About Scatman Dan
Blogger
See also my blog!
Why blog? I guess every blogger's reasons are different, and I guess that I've been keeping a blog for so long that I'm allowed to have had my reasons change a few times along the way, too.
I first started writing what could later have been called a blog back in 1998, on my first website, Castle Onza Net. At that time, I'd not heard about OpenDiary (the web's first instant weblogging system, then new, and the precursor to bigger services like LiveJournal) or even the word weblog (which had been coined the previous year by Jorn Barger). What I did know, though, was a smattering of HTML 3.2 and enough Perl to write a few basic CGIs, so I got started on publishing my life online.
I wrote about my college life, turning 18, the things I was getting up to and the people I was doing so with - in hindsight, I was perhaps the internet's first angsty teen blogger - and my writings, entitled (somewhat pretentiously) The Avatar Diary were so drab and boring that they got little attention even from the people that knew me. But there was somebody who was reading them...
Not confident enough in Perl to write a commenting system, I'd taken to publishing my e-mail address (it was a lot safer to do so, back then, and not get spammed) on my website and allowing people to get in touch and leave feedback (which I'd then manually add, as comments) to my posts. One such commenter went by the alias titchypud, and her attention on my website was a great ego-boost: this was somebody I hadn't specifically badgered into visiting my site, and who kept coming back.
I got a little spooked, though, when she and a friend travelled half-way across the country to a nightclub where I'd mentioned on my diary that my friends and I would be at, and introduced herself to me. Drunk as I was - and egged on by my young and testosterone-fuelled friends - I spent some time talking to her, and it wasn't until the morning that I thought a little deeper about the incident and come to the conclusion that I had a cyber-stalker.
Until that point, I'd never fully equated the relationship between the things I'd written onto my web page and the things that happened in the world of the people who read it (few though they were). In my mind, subconciously, I'd been treating my online presence as my own personal, private diary. In March 1999, shortly after the incident, I stopped publishing and deleted the old posts. A handful of the posts from January 1999 have since been recovered (I had a rogue backup which I discovered a few years back), but most are lost.

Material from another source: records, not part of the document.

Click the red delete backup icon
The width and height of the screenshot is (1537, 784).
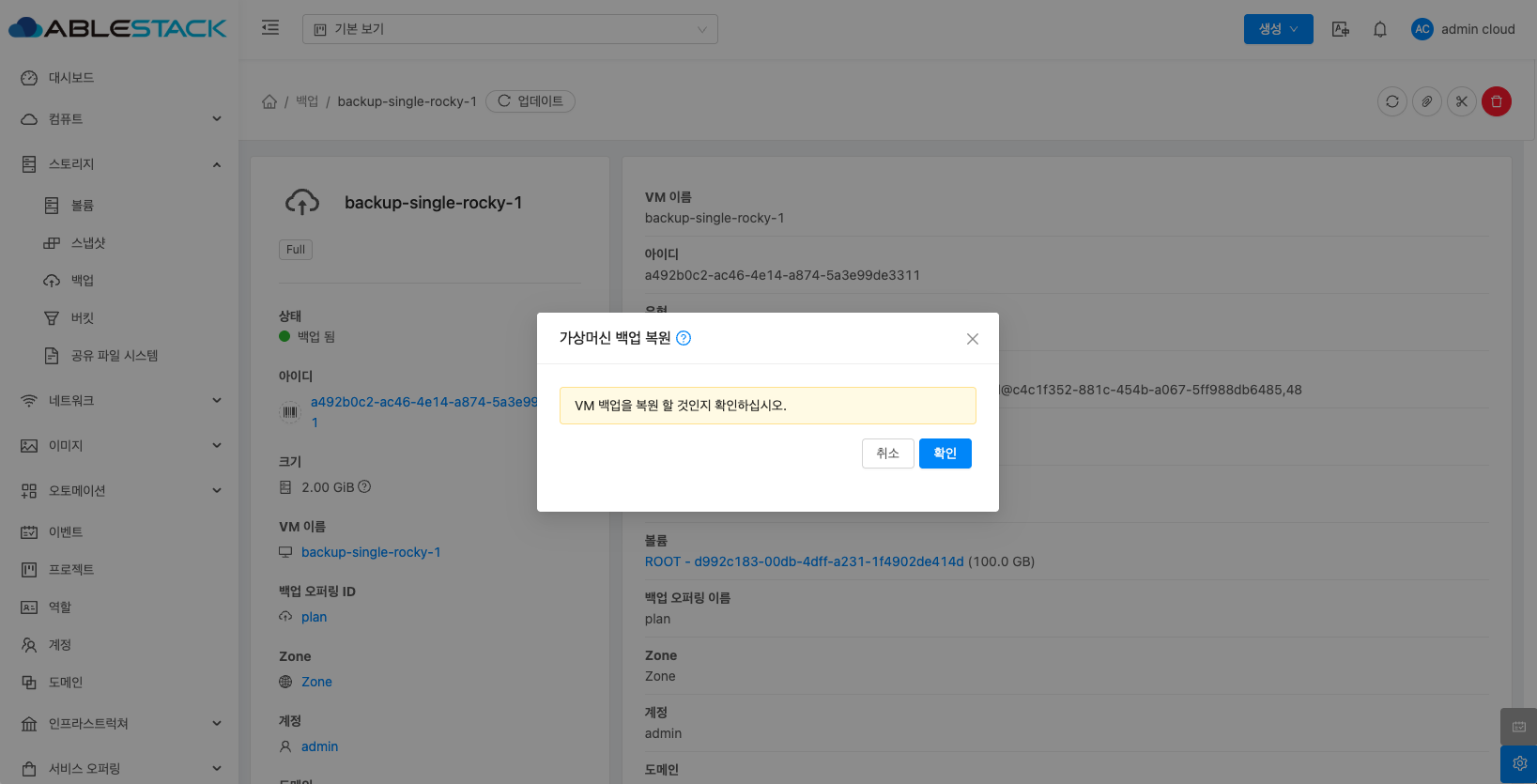click(x=1496, y=101)
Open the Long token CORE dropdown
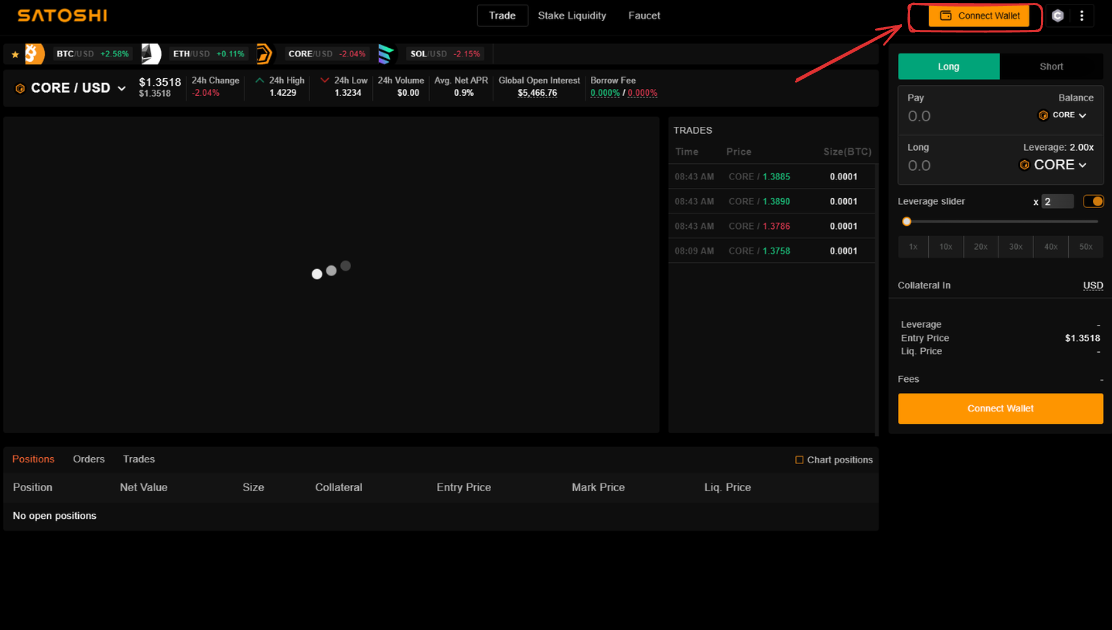1112x630 pixels. pos(1053,165)
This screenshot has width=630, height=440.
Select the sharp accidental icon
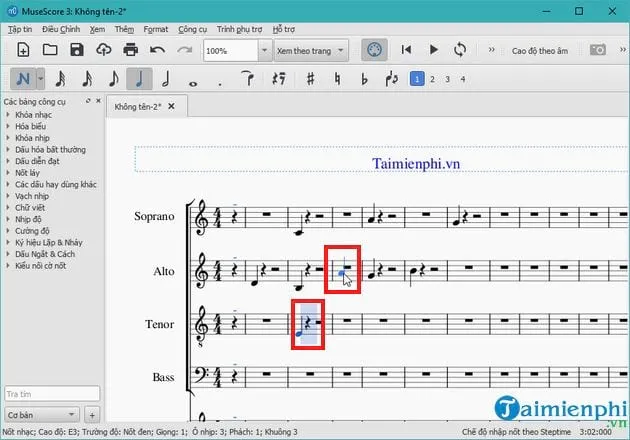(x=311, y=78)
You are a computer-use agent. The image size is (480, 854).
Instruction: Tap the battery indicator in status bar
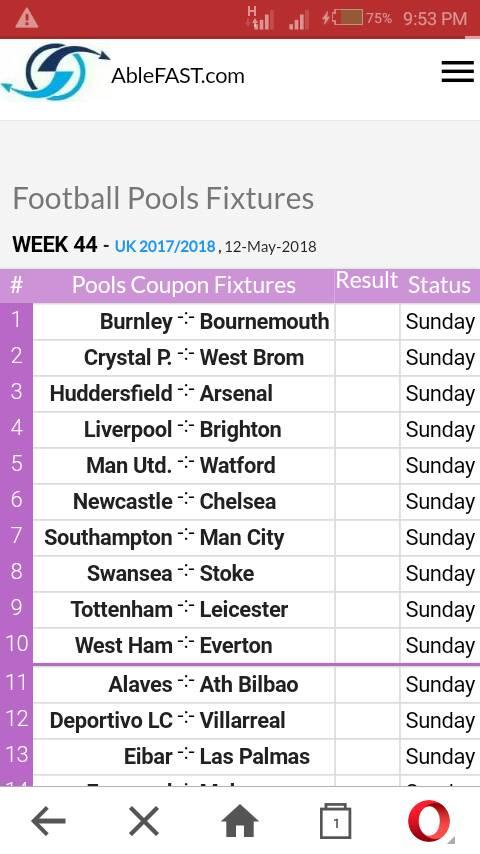(x=348, y=19)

My weblog returned in a different form in September 1999. I'd still never seen anybody else publish anything similar on the web or otherwise, and had nothing to compare mine to when I launched Cool And Interesting Thing Of The Day To Do At The University Of Wales, Aberystwyth, a subscription e-mail list that chronicled my discoveries and my new-found freedom having moved out of home and gone to University. Later issues were also archived to a web page, bringing back the web to my log. Apart from the dates associated with them - some of which are definately incorrect - these have almost all been recovered and are now archived on this website.

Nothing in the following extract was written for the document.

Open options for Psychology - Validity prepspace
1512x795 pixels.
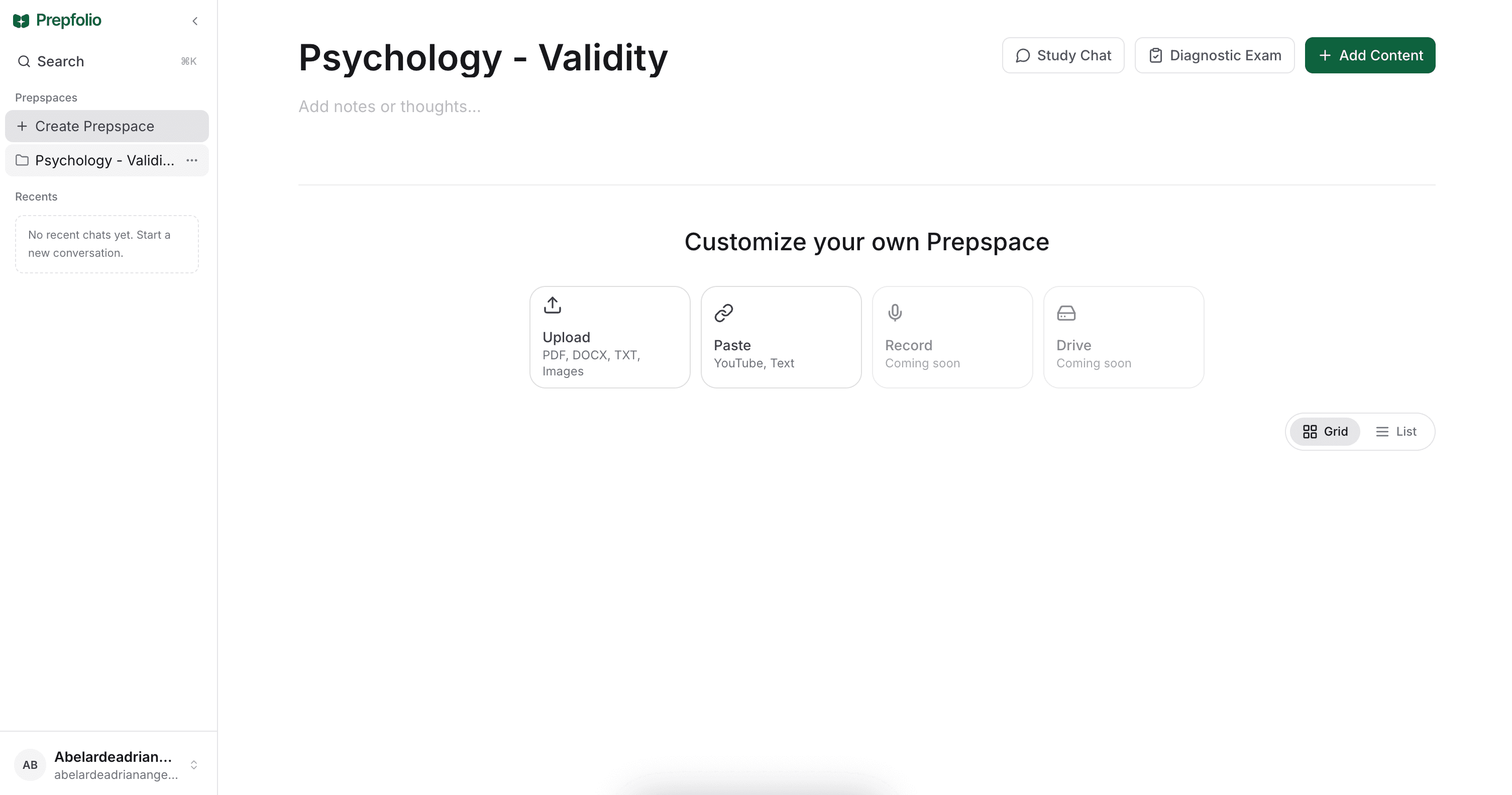191,160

After this, if you're reading my weblog chronologically (you mad fool), you'll find a big gap. At this point in my life, most of my activities were published, if anywhere, to AvAngel.com. There's a few of these old posts lying around on my current blog, too.
The next major development was in June 2003, when I relaunched my weblog as a proper web application with a backend and commenting and an XML feed and everything. At that time, a lot of my friends were getting LiveJournal accounts and, not wanting to use a system with so many restrictions as LiveJournal, I launched my own weblog where I could be in control of it. The back-end engine has changed a couple of times since then, and the style and theming even moreso, but the idea has still been the same as when I first started: publishing my thoughts and my actions online.
Except that's not entirely true. To begin with, back in 1998, what I really needed wasn't a weblog but an honest-to-goodness paper-based diary. And in September 1999 what I needed wasn't a mailing list but a weblog!
Today, I write about what I'm doing, what I'd like to do, and what I love and hate. I write about the technology and the news that interests me, link to the web's latest jokes and memes, and try to invoke discussions with my friends. I write about the things that I'd talk about with my friends, only they're not there: they're next door, or down the street, or in another town, or in another country. It's not an "expert blog" with expert information or reviews or the latest political commentry: it's just me and my friends doing what we've always done through a slightly less-conventional medium. And that's cool.